PROBLEM DESCRIPTION: Nothing but the lines from the one containing "Where should I click to: Open" through the last line of the data below should be returned, each exactly as it stands, pictures excluded.

Records excerpted from a collection:
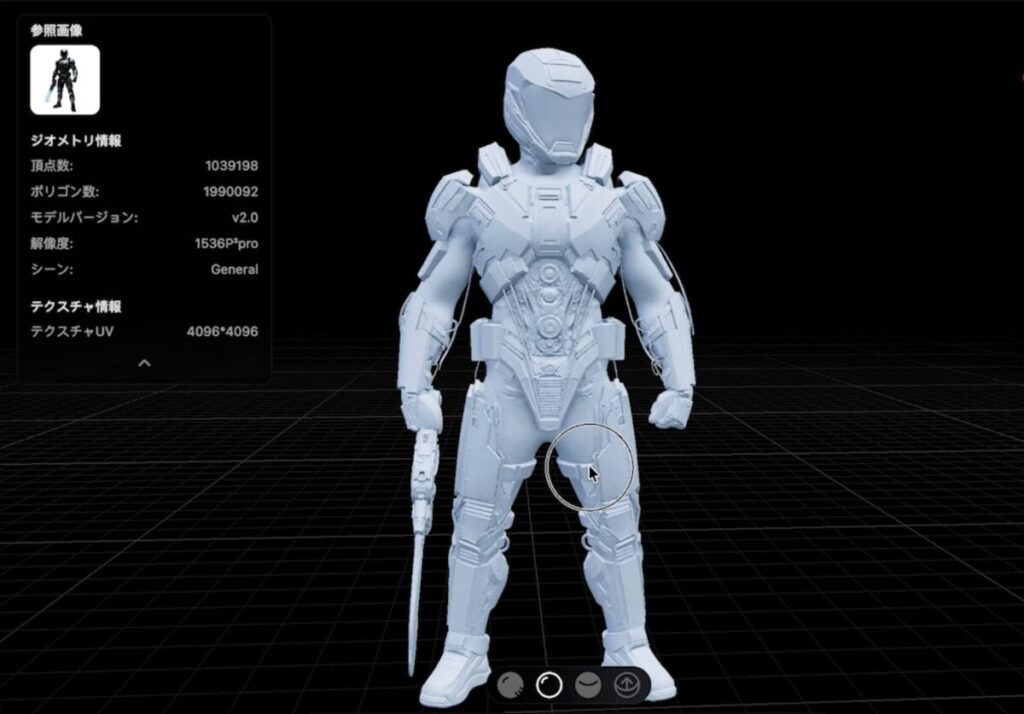Click the ジオメトリ情報 section heading

(76, 141)
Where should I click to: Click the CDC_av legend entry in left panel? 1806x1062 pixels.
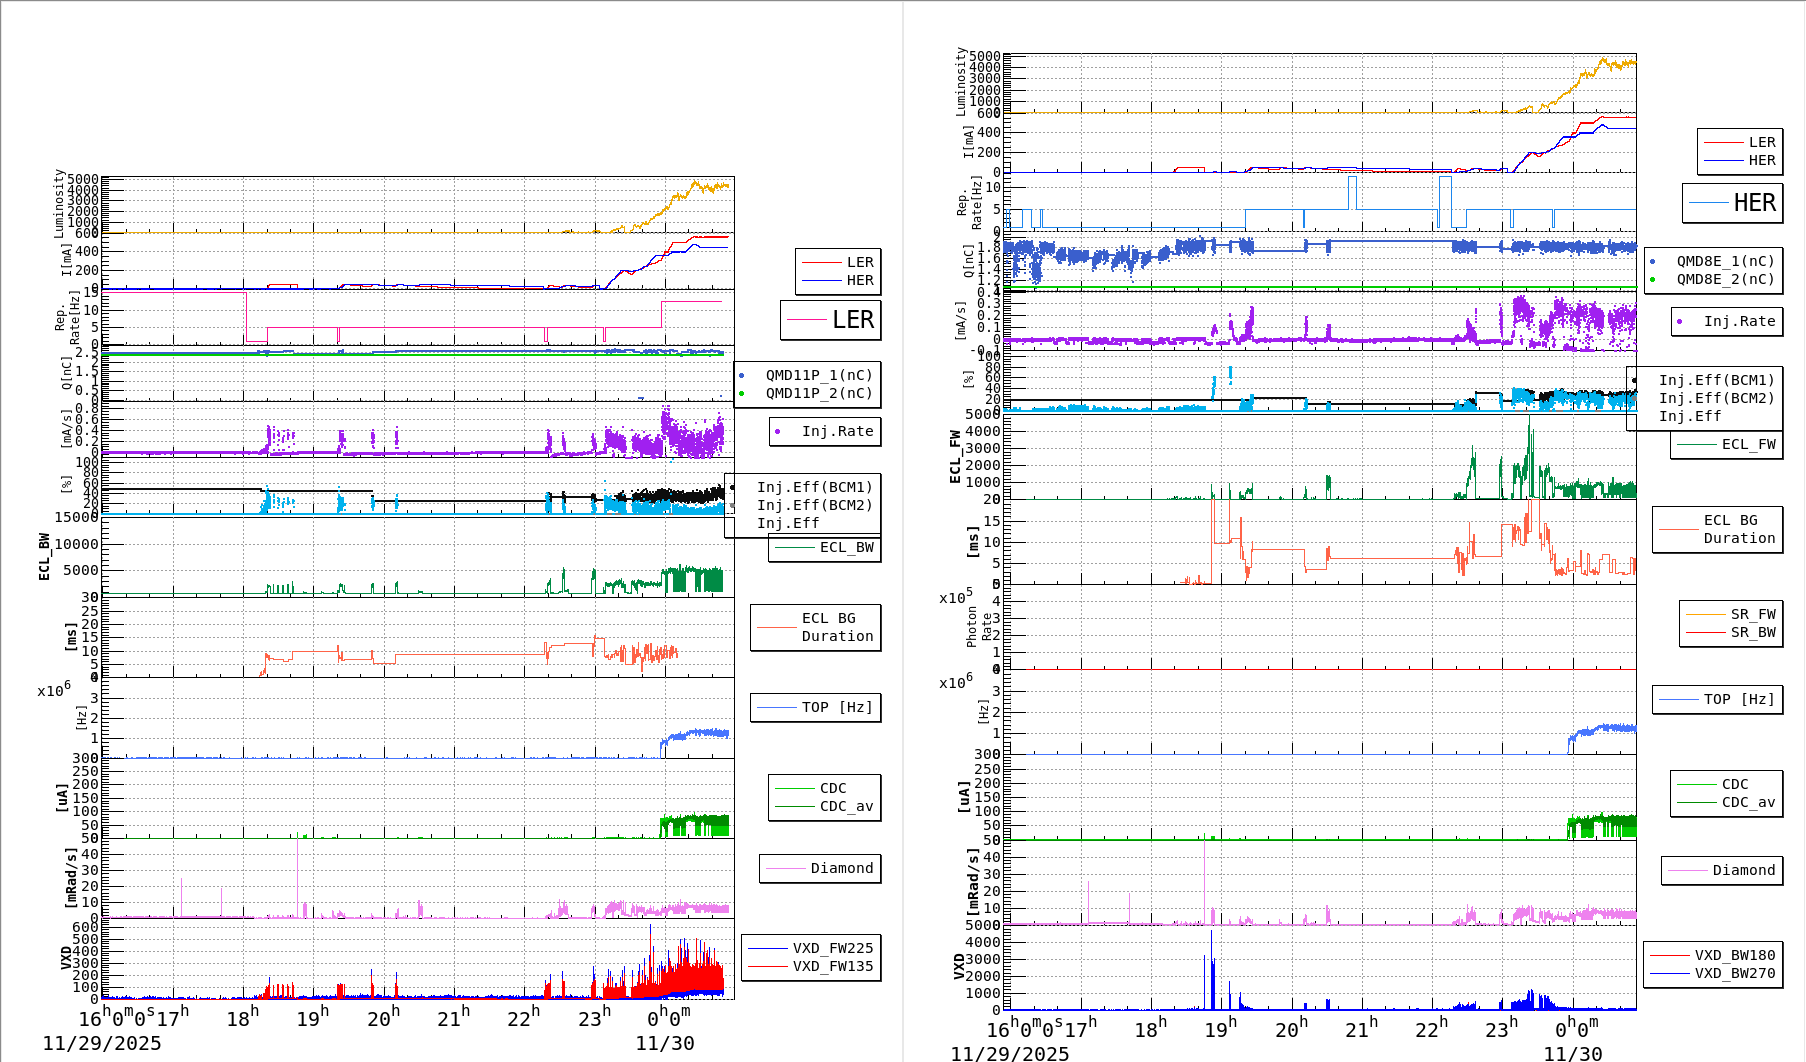pyautogui.click(x=845, y=806)
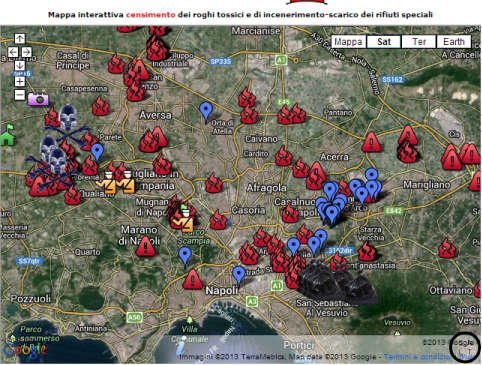Open Termini e condizioni d'uso link
The image size is (482, 365).
click(x=429, y=357)
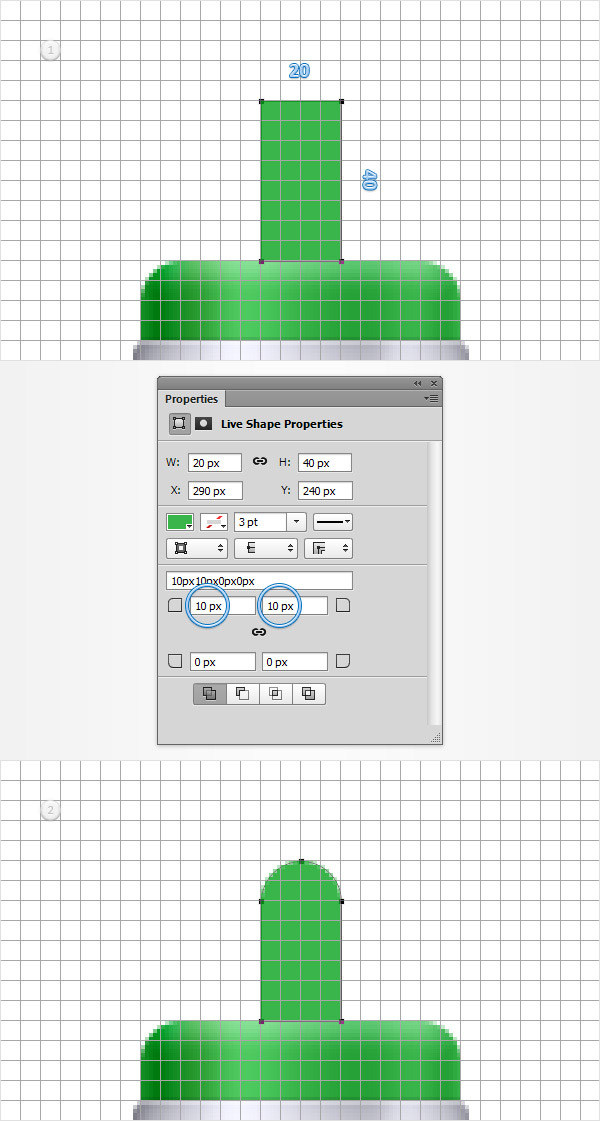Select the Combine Shapes path operation
Viewport: 600px width, 1121px height.
click(x=209, y=693)
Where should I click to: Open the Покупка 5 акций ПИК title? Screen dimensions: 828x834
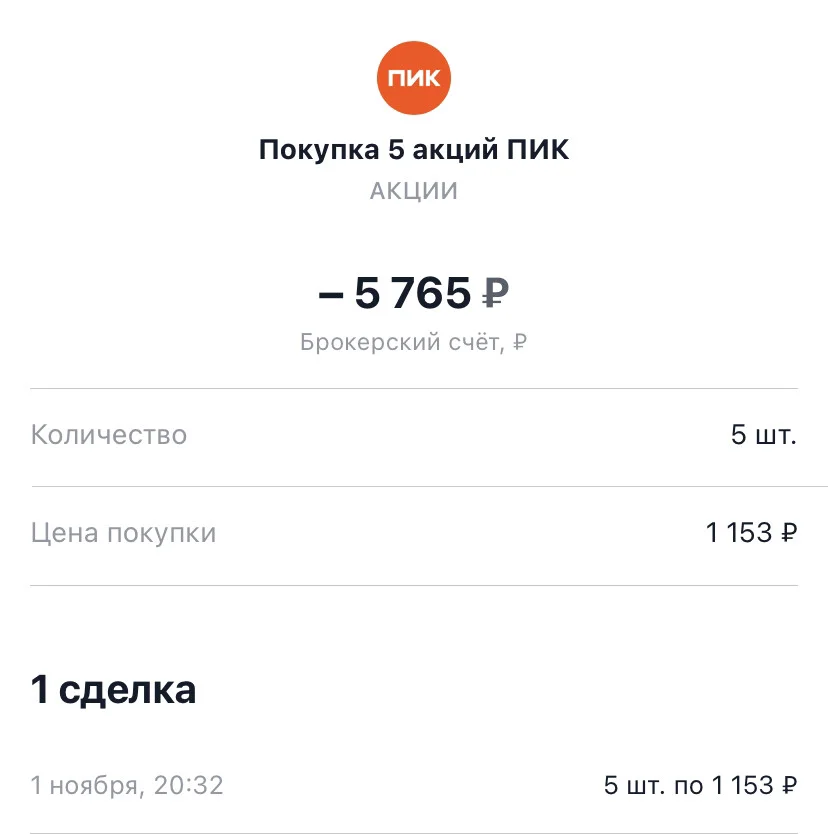pos(414,149)
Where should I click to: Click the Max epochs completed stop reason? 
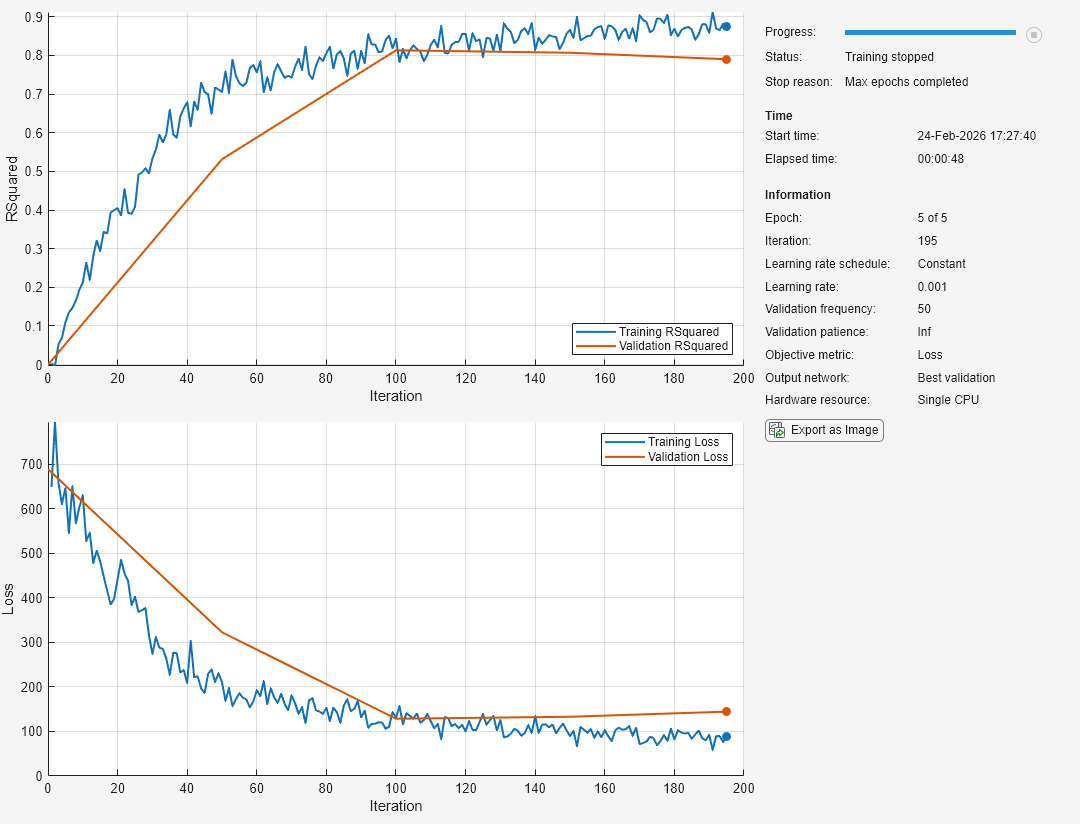coord(906,82)
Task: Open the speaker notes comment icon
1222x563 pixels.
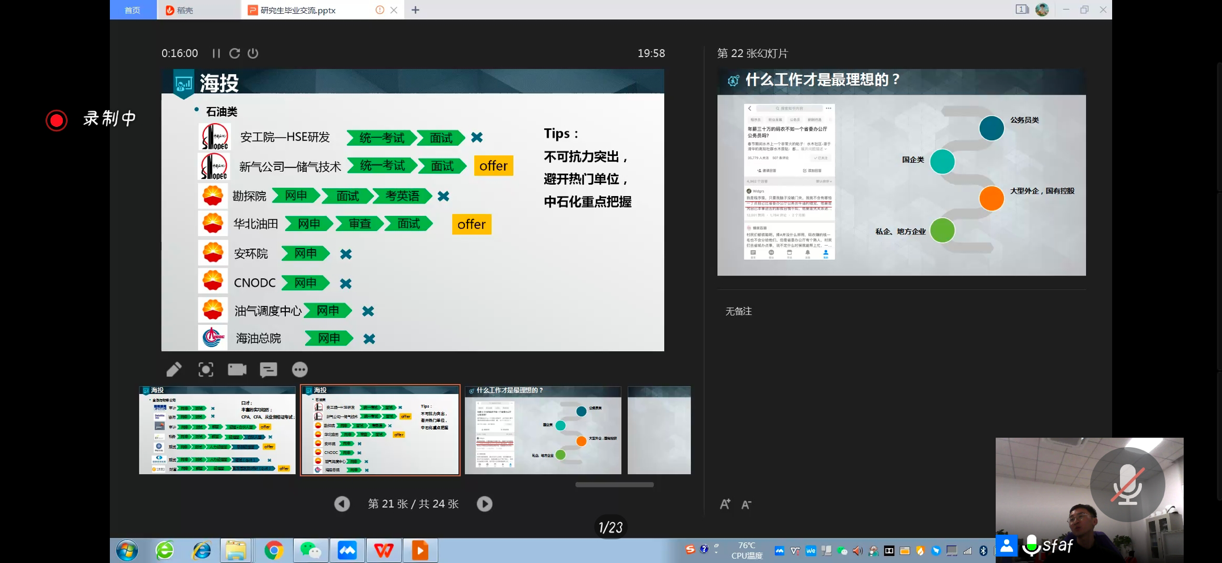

SOLUTION TO THIS PROBLEM:
Where should I click to: Open the Покупка 5 акций ПИК title? Screen dimensions: 828x834
pos(414,149)
Where should I click to: Click the Max epochs completed stop reason? 
coord(906,82)
Task: Open the speaker notes comment icon
1222x563 pixels.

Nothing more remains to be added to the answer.